%%

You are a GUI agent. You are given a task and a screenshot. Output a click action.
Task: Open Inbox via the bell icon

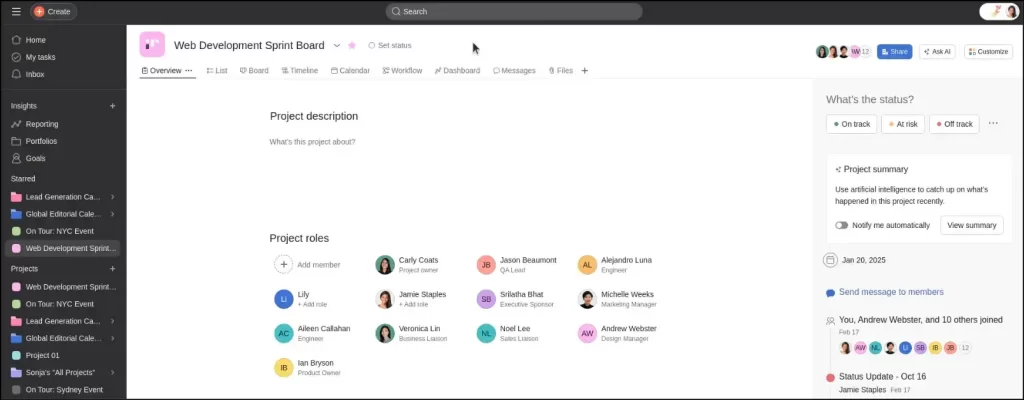[x=16, y=74]
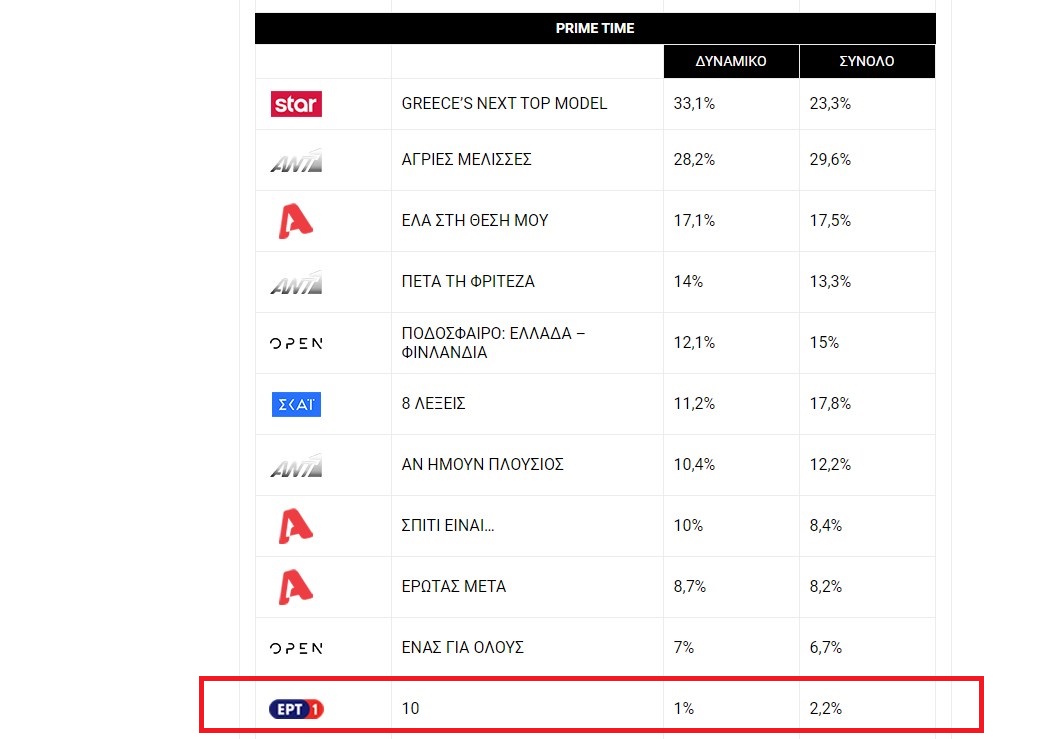Click Alpha logo beside ΕΛΑ ΣΤΗ ΘΕΣΗ ΜΟΥ
The height and width of the screenshot is (739, 1047).
(295, 221)
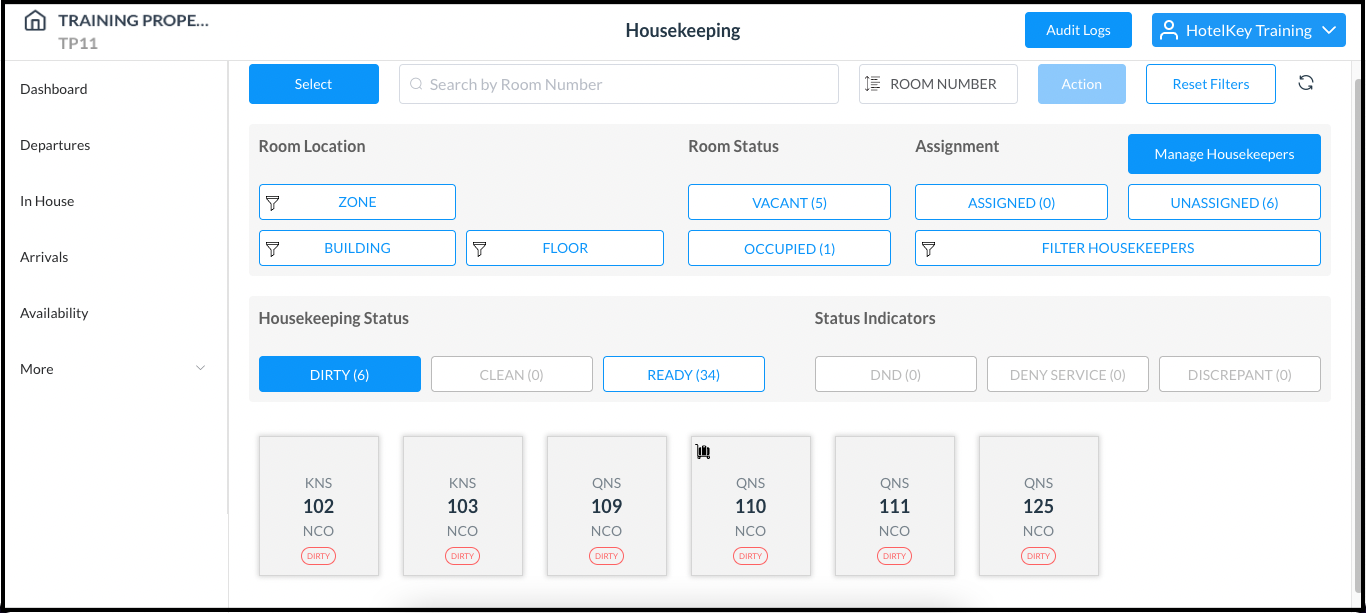Click the funnel icon on the ZONE filter

pos(272,201)

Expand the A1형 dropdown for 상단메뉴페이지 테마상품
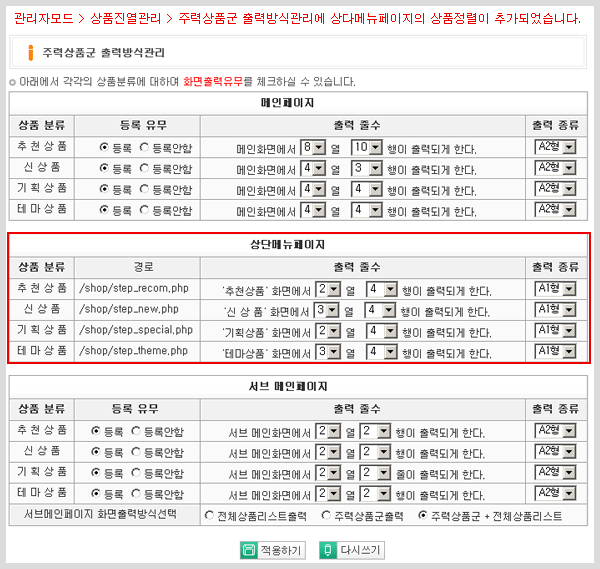click(555, 351)
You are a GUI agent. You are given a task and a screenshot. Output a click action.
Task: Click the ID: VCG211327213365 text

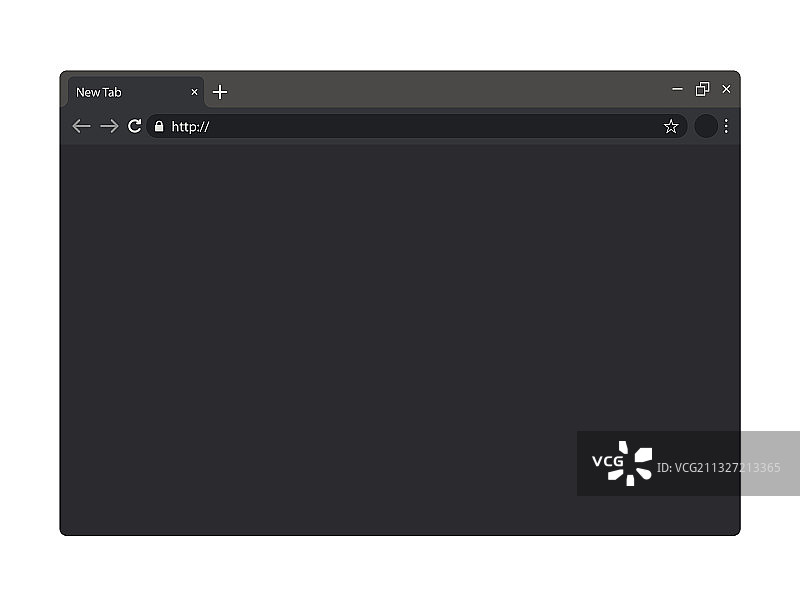coord(718,467)
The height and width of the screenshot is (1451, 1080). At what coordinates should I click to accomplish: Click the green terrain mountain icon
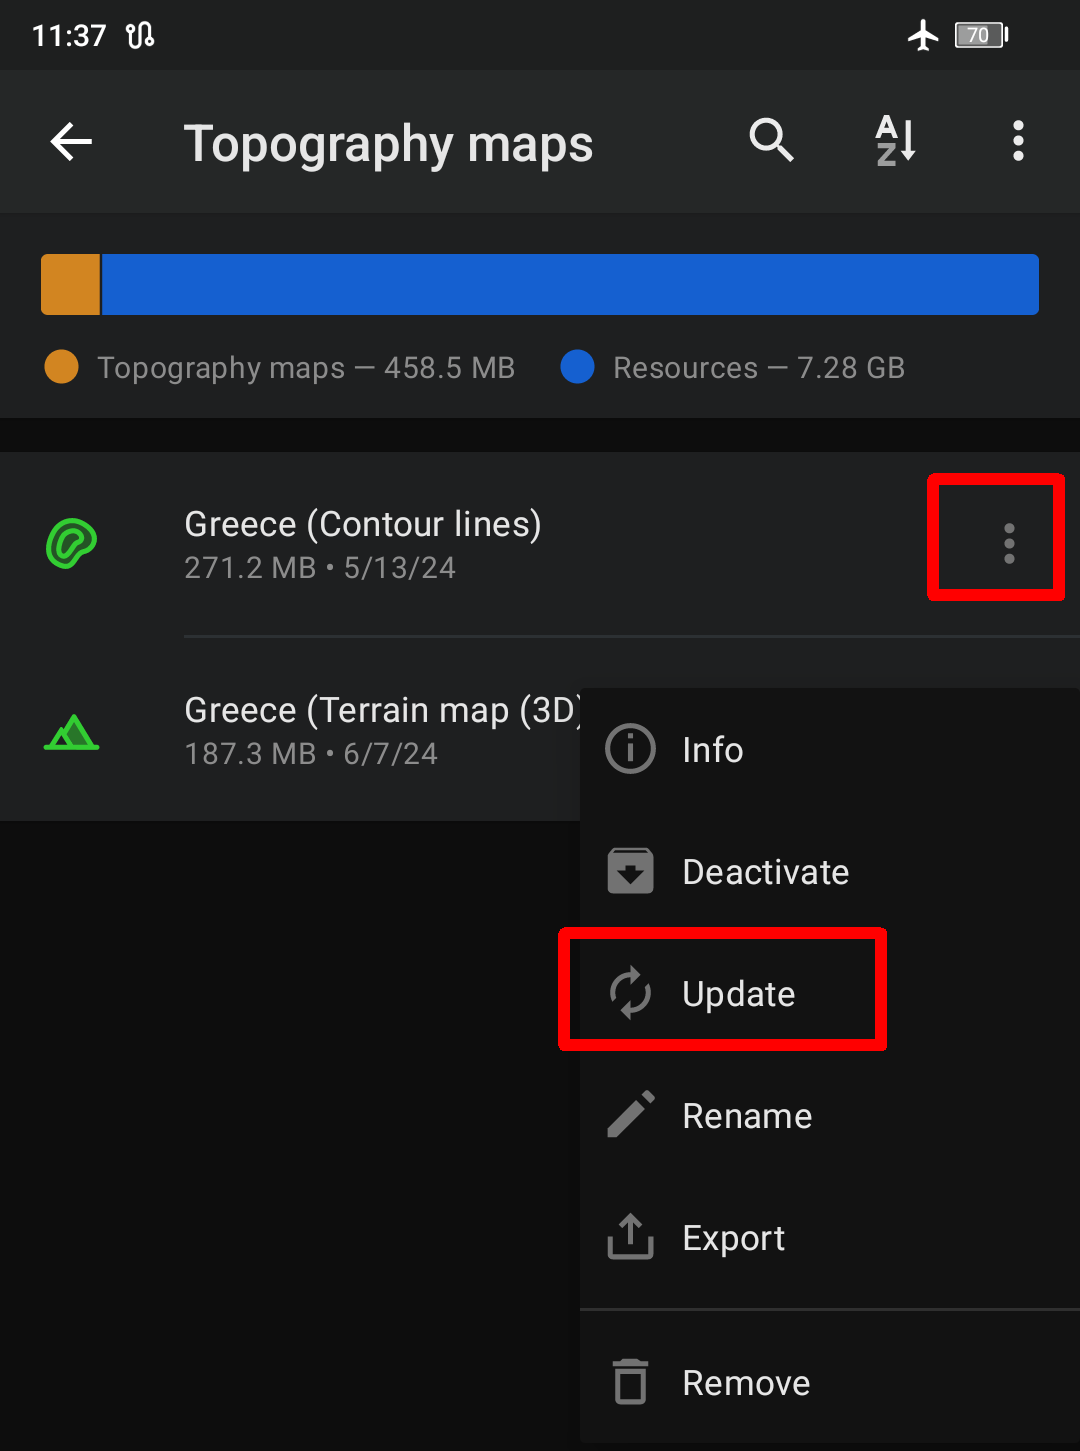click(x=72, y=732)
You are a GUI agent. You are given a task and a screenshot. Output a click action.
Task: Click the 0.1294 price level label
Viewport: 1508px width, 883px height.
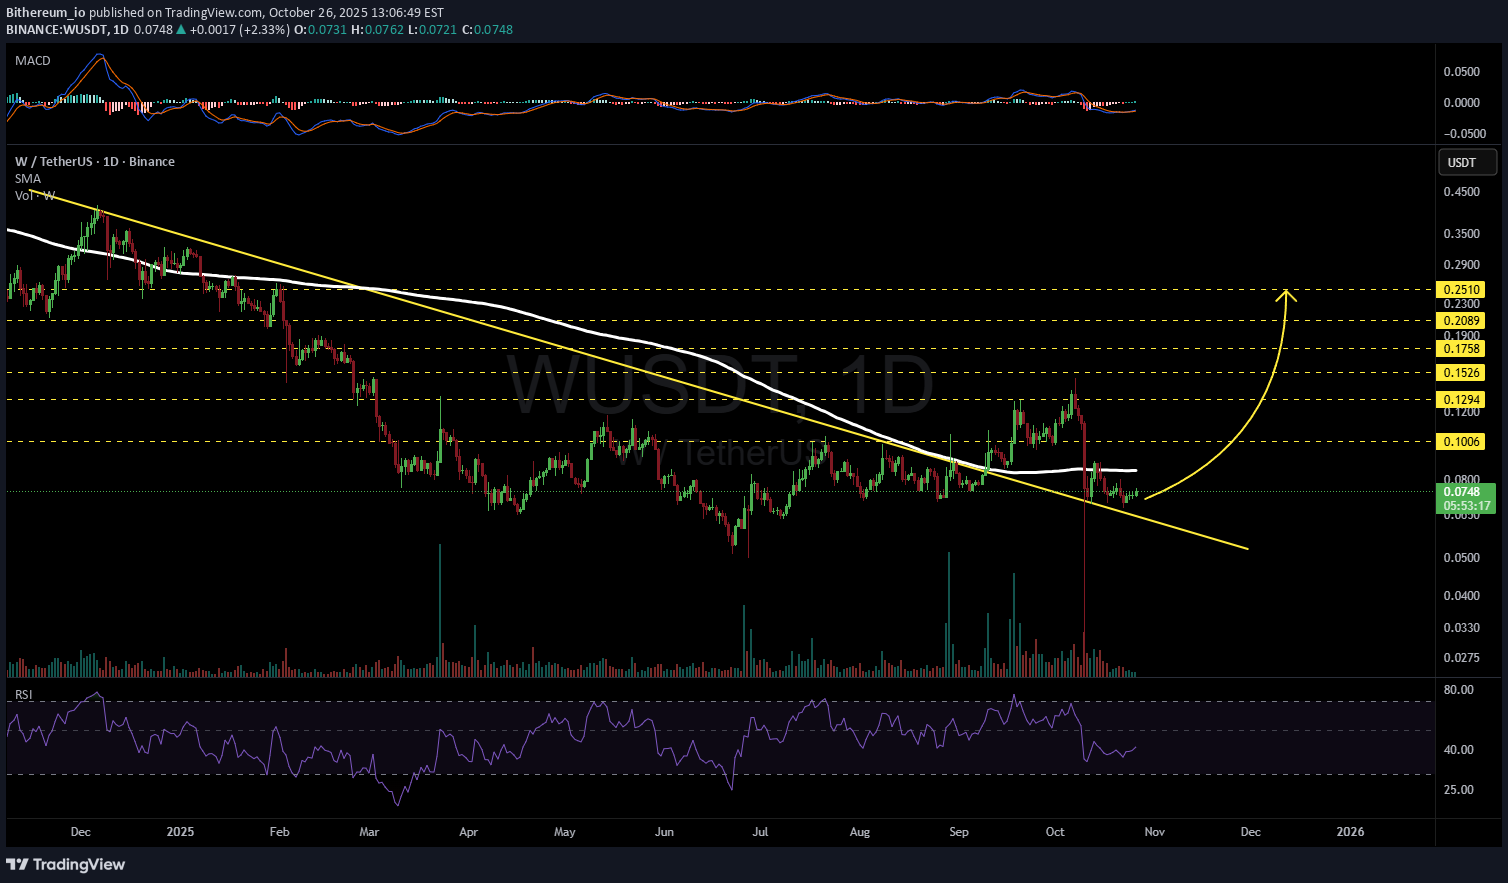1460,400
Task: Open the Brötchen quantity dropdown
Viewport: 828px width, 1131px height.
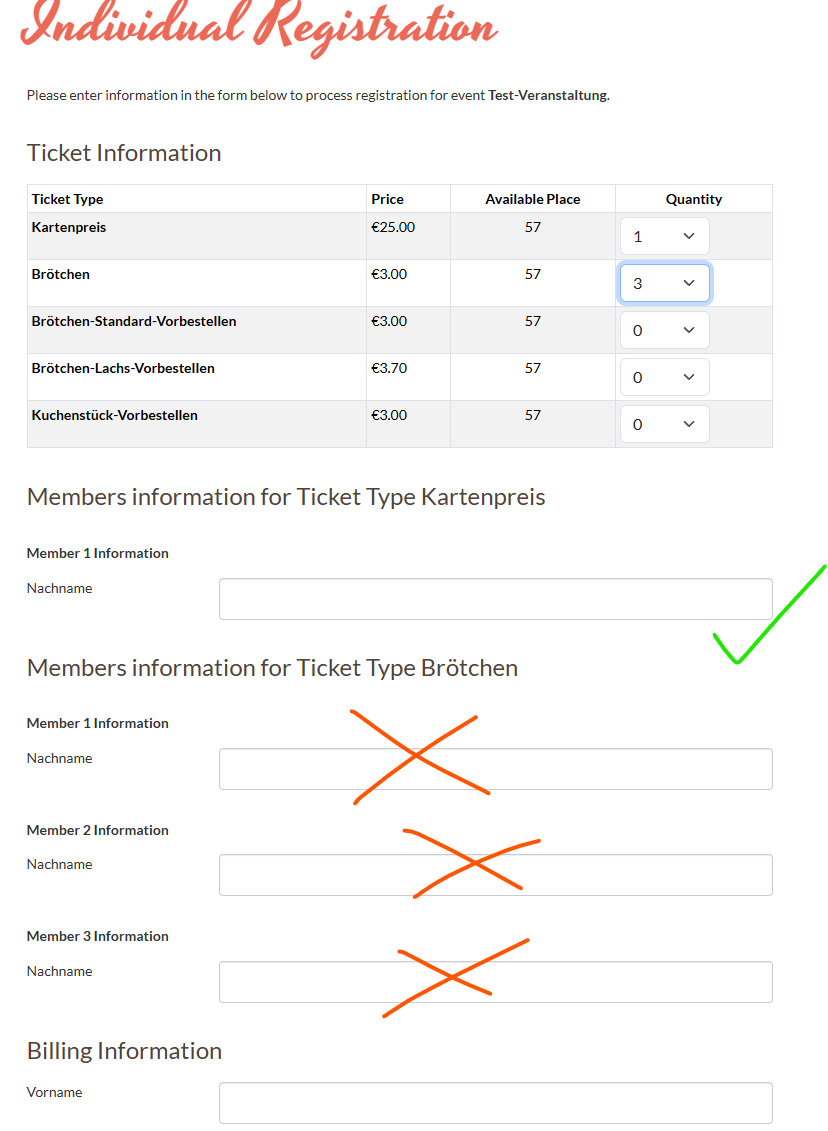Action: tap(664, 283)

%%

[INSTRUCTIONS TO FOLLOW]
Leave every picture out and write out exactly the lines from the line with "Task: Click the ID: VCG211327213365 text" through the last line of the material.

[EXERCISE RESULT]
Task: Click the ID: VCG211327213365 text

coord(718,467)
The height and width of the screenshot is (1451, 1080). At what coordinates should I click to accomplish: Click the green terrain mountain icon
click(x=72, y=732)
You are a GUI agent. You are given a task and a screenshot. Output a click action.
Task: Click the 0.1294 price level label
Viewport: 1508px width, 883px height.
1460,400
Task: Open the Brötchen quantity dropdown
Viewport: 828px width, 1131px height.
Action: tap(664, 283)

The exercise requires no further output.